Article III's requirement that a plaintiff have standing to bring the claim applies to proposed class actions, and doomed class plaintiffs who were alleging that certain beef products were not kosher as marketed. See Wallace v. Conagra Foods, Inc., No. 13-1485 (8th Cir. 4/4/14).
Melvin Wallace and several other consumers claimed that some Hebrew National beef products were not “100% kosher.” Defendant removed to federal court, invoking the Class Action Fairness Act of 2005 (CAFA), 28 U.S.C. § 1453, then moved to dismiss contending the consumers lacked Article III standing and that the district court lacked jurisdiction to address religious questions
underlying the consumers’ claims. The district court decided the First Amendment prohibited the courts from adjudicating the consumers’ legal claims and, they appealed.
Plaintiffs argued that their purchase and consumption of the Hebrew National brand products was not motivated by faith, but rather on the belief that kosher is the “New Organic,” a promise of food purity amid other products full of artificial ingredients. They claimed this led them to pay an unjustified premium for Hebrew National’s ostensibly kosher beef.
The court of appeals concluded that the consumers lacked traditional Article III standing to pursue this case, and instructed the district court to remand the case to state court.
Defendant argued that even if the consumers would have overpaid if the Hebrew National products they bought were not actually kosher, the consumers did not adequately allege that the products they each purchased were defective. Here, the consumers’ allegations did not establish that all or even most Hebrew National products were not kosher, which means the particular packages of
processed beef they purchased may have been—and indeed more than likely were—prepared in accordance with minimum kosher standards.

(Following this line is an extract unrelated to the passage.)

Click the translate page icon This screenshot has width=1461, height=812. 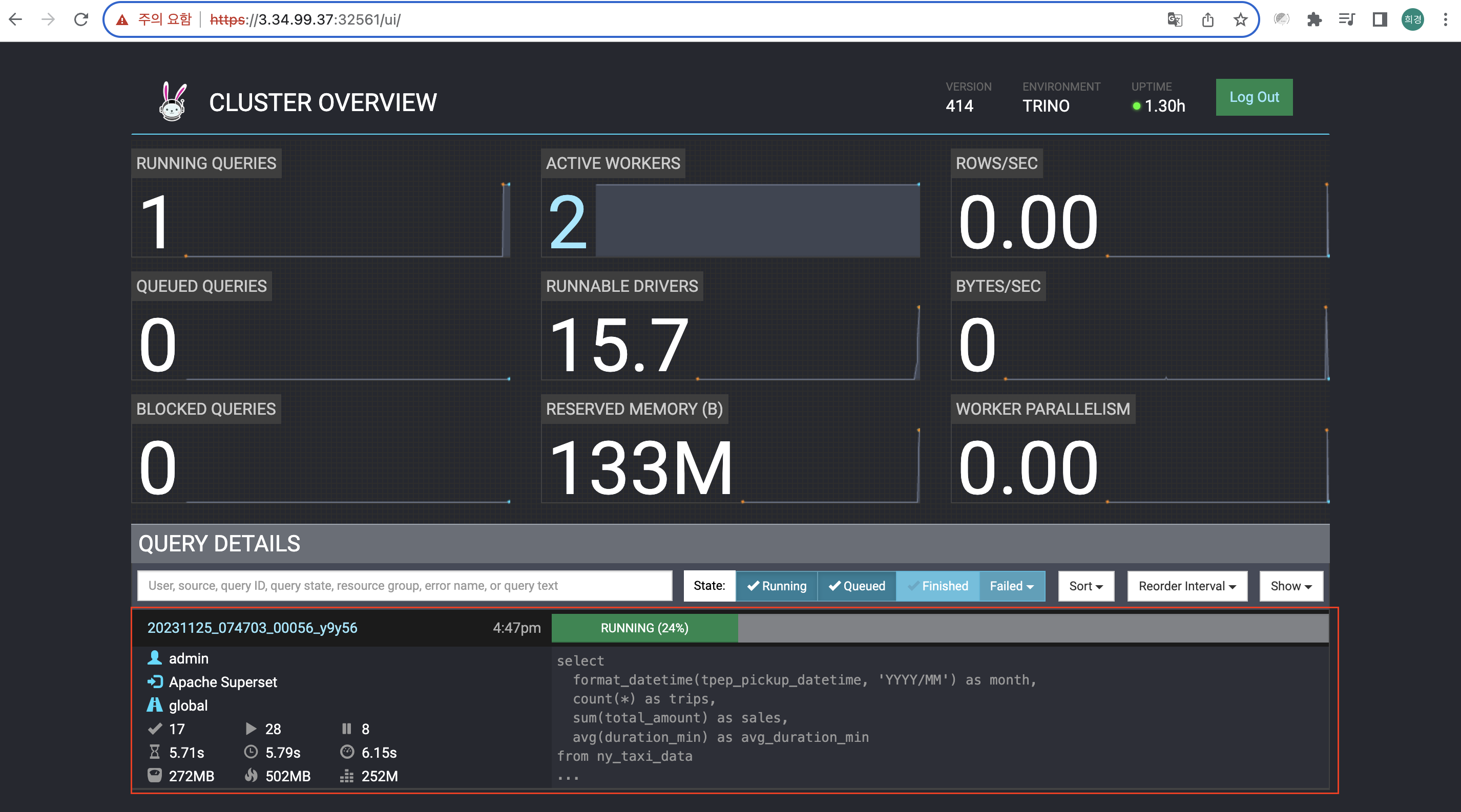tap(1175, 20)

The court noted that Article III requires “an injury [to] be concrete, particularized, and actual or imminent.” Monsanto Co. v. Geertson Seed Farms, 130 S. Ct. 2743, 2752 (2010). An alleged injury cannot be “too speculative for Article III purposes.” Lujan v. Defenders of Wildlife, 504 U.S. 555, 564 n.2 (1992). If there is no “actual” harm, then there must at least be an “imminent” harm. Id. As the Supreme Court emphasized just last year, “mere speculation” that injury did or might occur “cannot satisfy the requirement that any injury in fact must be fairly traceable to” the alleged source. Clapper v. Amnesty Int’l USA, 133 S. Ct. 1138, 1148 (2013).
Here, the consumers’ allegations failed to show that any of the particular packages of Hebrew National beef they personally purchased contained non-kosher beef. The consumers frankly admitted that it was impossible for any reasonable consumer to detect whether purportedly kosher meat is non-kosher. The Supreme Court has made it clear that standing must be particularized, meaning the alleged injury must affect the plaintiff in a personal and individual way. In the context of defective products, it is not enough for a plaintiff to allege that a product line contains a defect or that a product is at risk for manifesting this defect; rather, the plaintiffs must allege that their product actually exhibited the alleged defect. See In re Zurn Pex Plumbing Prods. Liab. Litig., 644 F.3d
604, 616 (8th Cir. 2011).
Without any particularized reason to think the consumers’ own packages of Hebrew National beef actually exhibited the alleged non-kosher defect, the consumers lacked Article III standing to sue. Even supposing some beef was improperly certified as kosher, the consumers gave the court no reason to think all the beef marked as kosher under the quota did not meet kosher standards. Which means, it was pure speculation to say the particular packages sold to the consumers were tainted by non-kosher beef. Speculation and conjecture are not injuries cognizable under Article III. See, e.g., Clapper, 133 S. Ct. at 1148. Because the consumers suffered no particularized and actual injury, Monsanto, 130 S. Ct. at 2752, the court of appeals was bound to conclude the consumers lacked traditional Article III standing. CAFA did not extend federal jurisdiction to this case.